Retrocommissioning: la solución para que los edificios “funcionen” como el primer día
El sector inmobiliario está inmerso en un proceso de transformación sin precedentes. No es un problema puntual, sino un fenómeno estructural que afecta a todo tipo de activos, desde oficinas a hospitales, pasando por centros educativos, de ocio, hostelería, procesamiento de datos, etc.
Desafíos a los que se enfrenta el mercado
En primer lugar, destacaríamos la obsolescencia. La mayoría de los edificios en España supera los 20 años. Según un estudio de Ashrae, se estima que el 80% de los edificios que estarán operativos en 2050, ya existen hoy.

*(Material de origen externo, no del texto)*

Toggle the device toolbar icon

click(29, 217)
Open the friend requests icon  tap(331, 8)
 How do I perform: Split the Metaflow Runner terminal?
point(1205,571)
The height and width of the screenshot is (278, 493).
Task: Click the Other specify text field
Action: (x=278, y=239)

Las instalaciones de los edificios van perdiendo eficiencia a lo largo del tiempo, se desajustan o ya no responden a las necesidades actuales del activo.
A esto se une una exigencia regulatoria en aumento, con normas tales como las derivadas del European Green Deal, la Directiva de Eficiencia Energética o los requisitos vinculados a taxonomía europea exigen mejorar el desempeño real de los edificios, no solo su diseño.
Además, los usuarios cada vez están más concienciados. Con la pandemia COVID como punto de inflexión, los usuarios de los espacios construidos demandan confort térmico, calidad del ambiente interior y una experiencia global libre de molestias. La tolerancia a problemas ha disminuido.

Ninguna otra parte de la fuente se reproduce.